Abdelkader Messahel n'a pas commencé avec ses dérives vendredi quand il se fendait de déclarations irresponsables et futiles concernant le succès des banques marocaines et de la Royal Air Maroc en Afrique. Qui ne se souvient pas de ses insanités débitées envers les Africains?

 

Quand Abdelkader Messahel soulève sa moustache fournie qui cache sa lèvre supérieure, ce n'est pas seulement pour laisser échapper sa mauvaise haleine. Bien souvent, son animosité maladive envers les Africains, y compris les Marocains, en profite pour poindre au grand jour. 

 

La sortie hasardeuse du chef de la diplomatie algérienne, au mépris de la décence de son rang et en parfaite ignorance des normes de la GAFI et l'IFRS auxquelles sont soumises les banques marocaines, a de quoi surprendre, certes. Néanmoins, Messahel n'en est pas à son coup d'essai, c'est un récidiviste notoire, un haineux pathologique. 
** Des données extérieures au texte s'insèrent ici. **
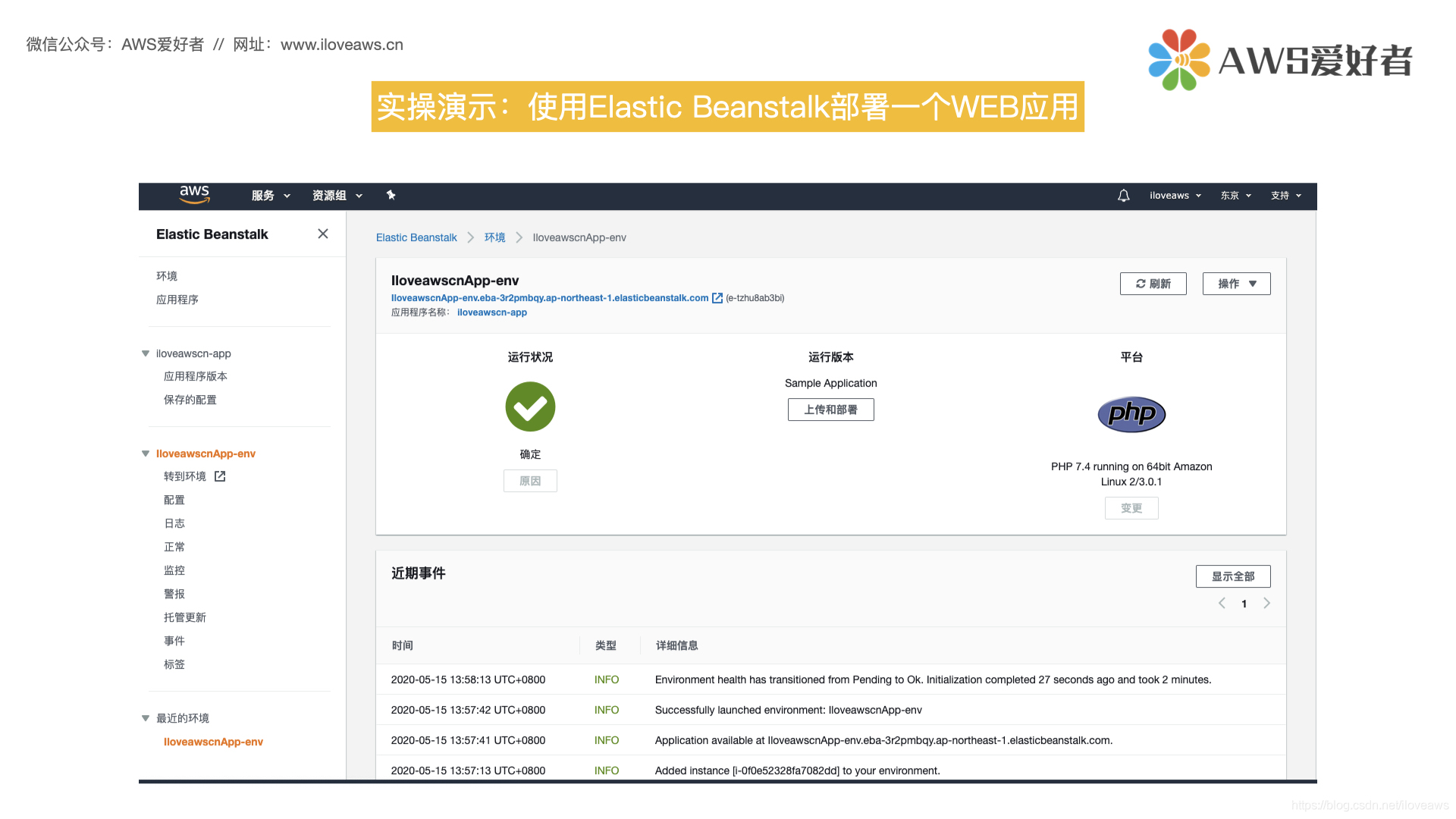Open the 东京 region selector
The width and height of the screenshot is (1456, 819).
(1235, 196)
 Plus tôt cette année, plus précisément en juillet, les Africains de tous les pays ont eu tout le loisir de découvrir la perfidie qui se cachait dernière ce visage de glace, quand Ahmed Ouyahia s'est fendu d'une déclaration aussi hasardeuse que regrettable sur les Subsahariens. Ce dernier, alors chef de cabinet du président Bouteflika, avait dit que les Africains sont "sources de crimes, de drogues et de plusieurs autres fléaux". Non content de ne pas infirmer de tels propos, Messahel qui était déjà ministre des Affaires étrangères, avait appelé à ce que soient prises des "mesures urgentes contre les Subsahariens". Sourire sournois aux lèvres, le chef de la diplomatie algérienne, s'était d'ailleurs bombé le torse en ajoutant: "l'Algérie n'a de leçon à recevoir de personne". 

 

Le message diplomatique était clair envers les pays d'Afrique subsaharienne qui avaient plébiscité le Maroc en acceptant son retour au sein de l'Union africaine (UA) et en changeant de discours officiel à l'UA vis-à-vis du Sahara qui n'est plus "un territoire occupé", mais aussi qui venait d'accepter le Maroc comme probable futur membre de la Communauté économique des Etats de l'Afrique de l'Ouest (CEDEAO). A ces Africains, qui avaient montré qu'aucune des thèses algériennes ne les intéressait, il avait alors décidé d'exprimer ses ressentiments. 

 C'est exactement, ce qu'il a fait ce vendredi devant le patronat algérien qui n'a pas arrêté de se plaindre des succès de la diplomatie économique du voisin de l'Ouest. Ces chefs d'entreprises ne se doutaient certainement pas qu'ils venaient d'entraîner leur ministre des Affaires étrangères sur un terrain qui le ferait sortir de ses gonds. Une fois encore, l'haleine nauséabonde n'a pas suffi. En plus d'être haineux, il fallait qu'il se montre ignorant et irresponsable.